►

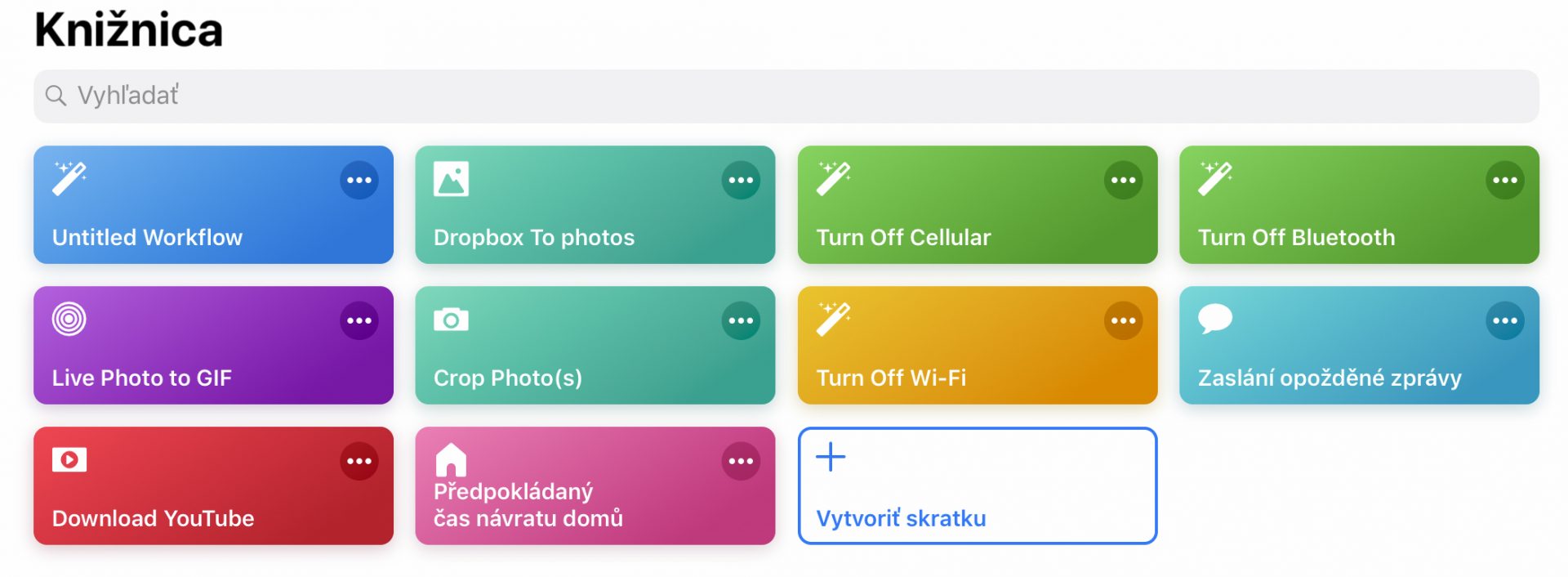This screenshot has height=577, width=1568.
Task: Open ellipsis menu on Turn Off Bluetooth
Action: [1505, 181]
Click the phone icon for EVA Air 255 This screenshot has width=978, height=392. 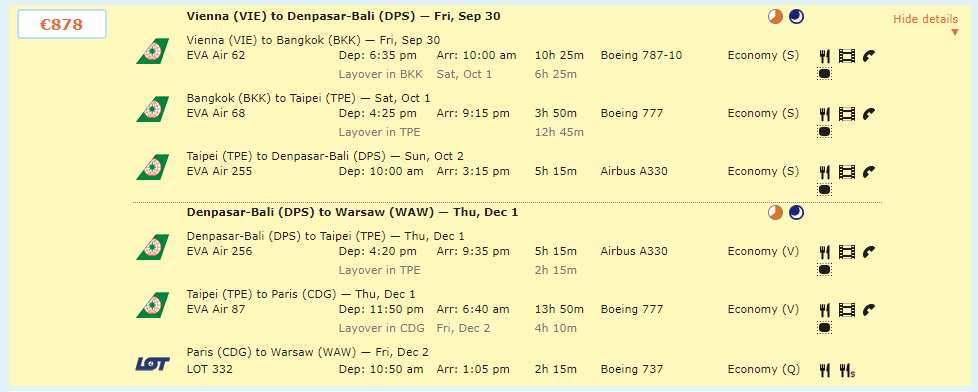pos(869,172)
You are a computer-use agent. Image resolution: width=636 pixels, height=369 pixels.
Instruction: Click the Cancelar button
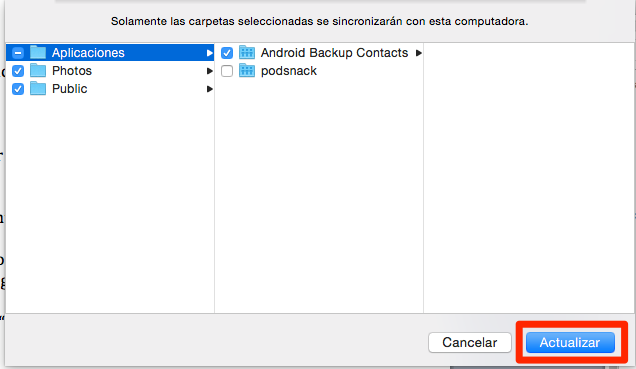pos(470,343)
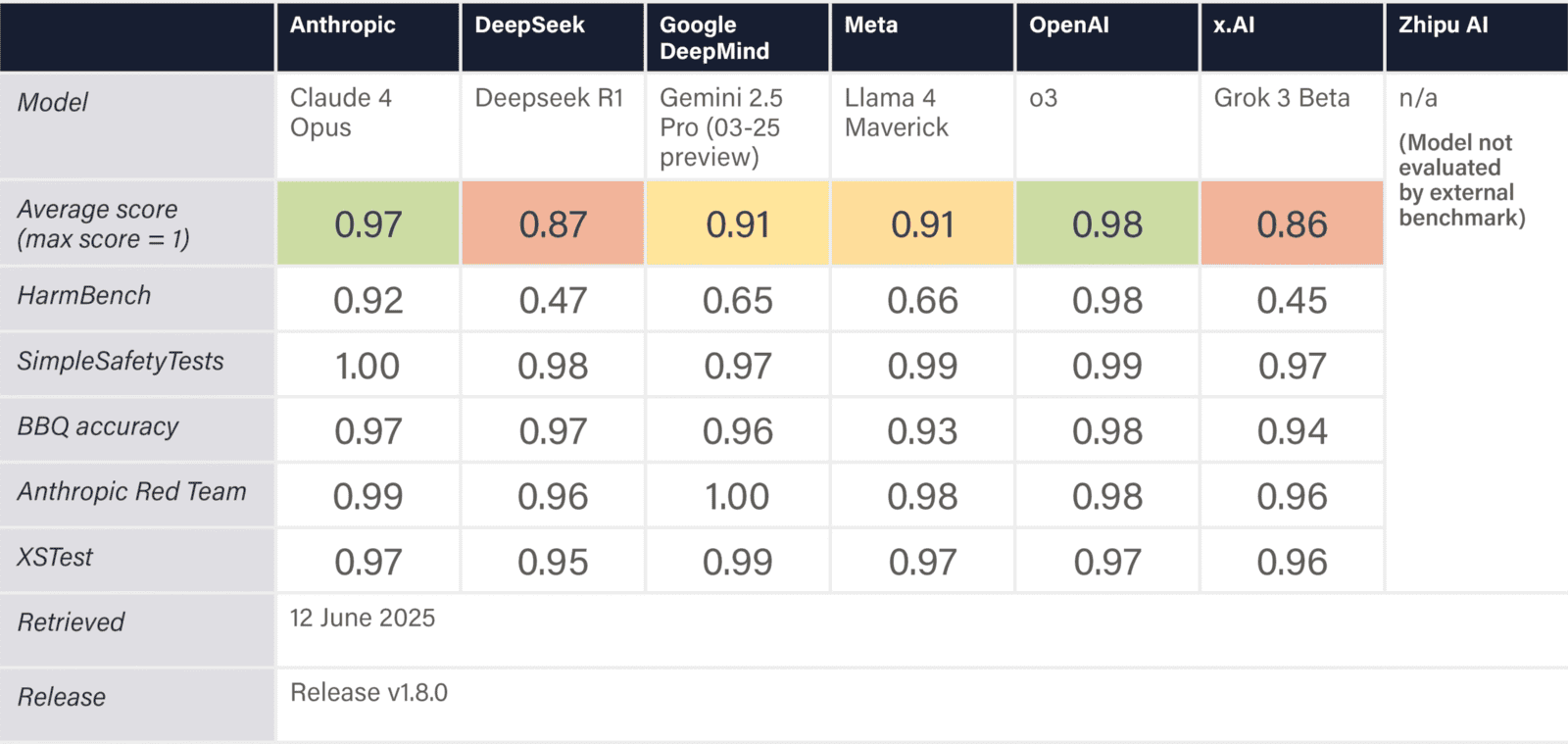Select the Gemini 2.5 Pro model cell
Viewport: 1568px width, 744px height.
[x=721, y=127]
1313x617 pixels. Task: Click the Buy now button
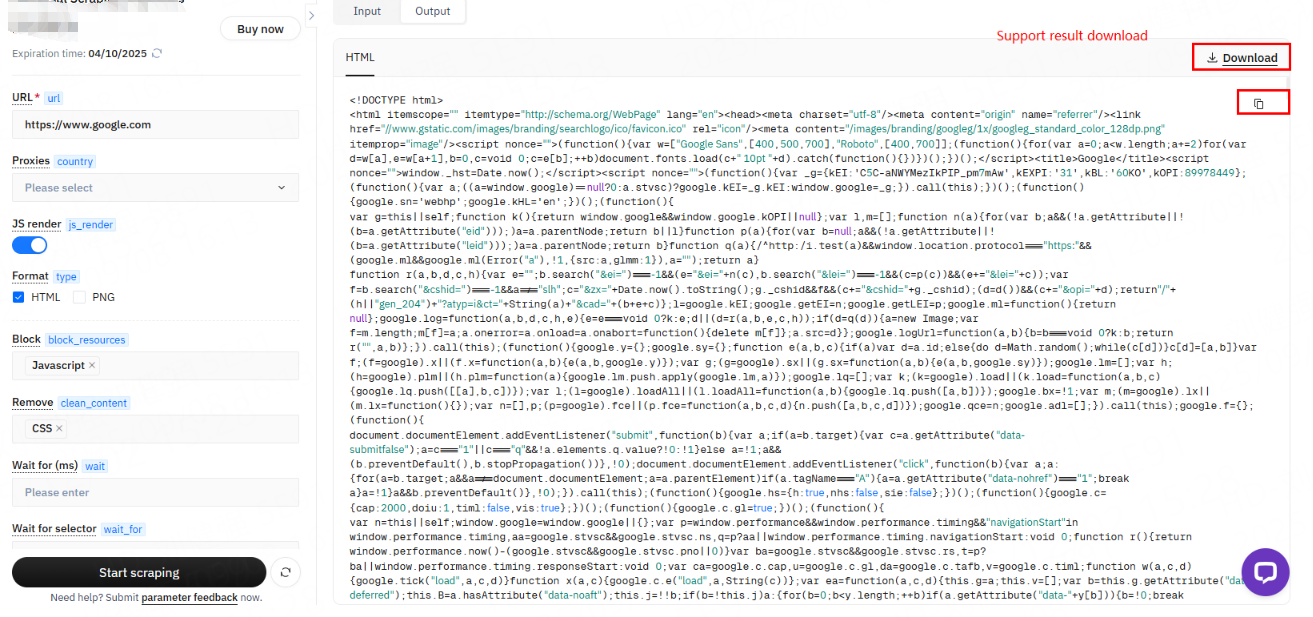coord(260,29)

◄

__What is expected__. Output the line that contains "You are a computer-use" and every subsequent line through the end of the entries, exactly as given, without pictures.

__Task answer__.
You are a computer-use agent. Image resolution: width=636 pixels, height=369 pixels.
Instruction: Click the Cancelar button
pos(470,343)
Select the Gemini 2.5 Pro model cell
Viewport: 1568px width, 744px height.
[x=721, y=127]
1313x617 pixels. Task: Click the Buy now button
coord(260,29)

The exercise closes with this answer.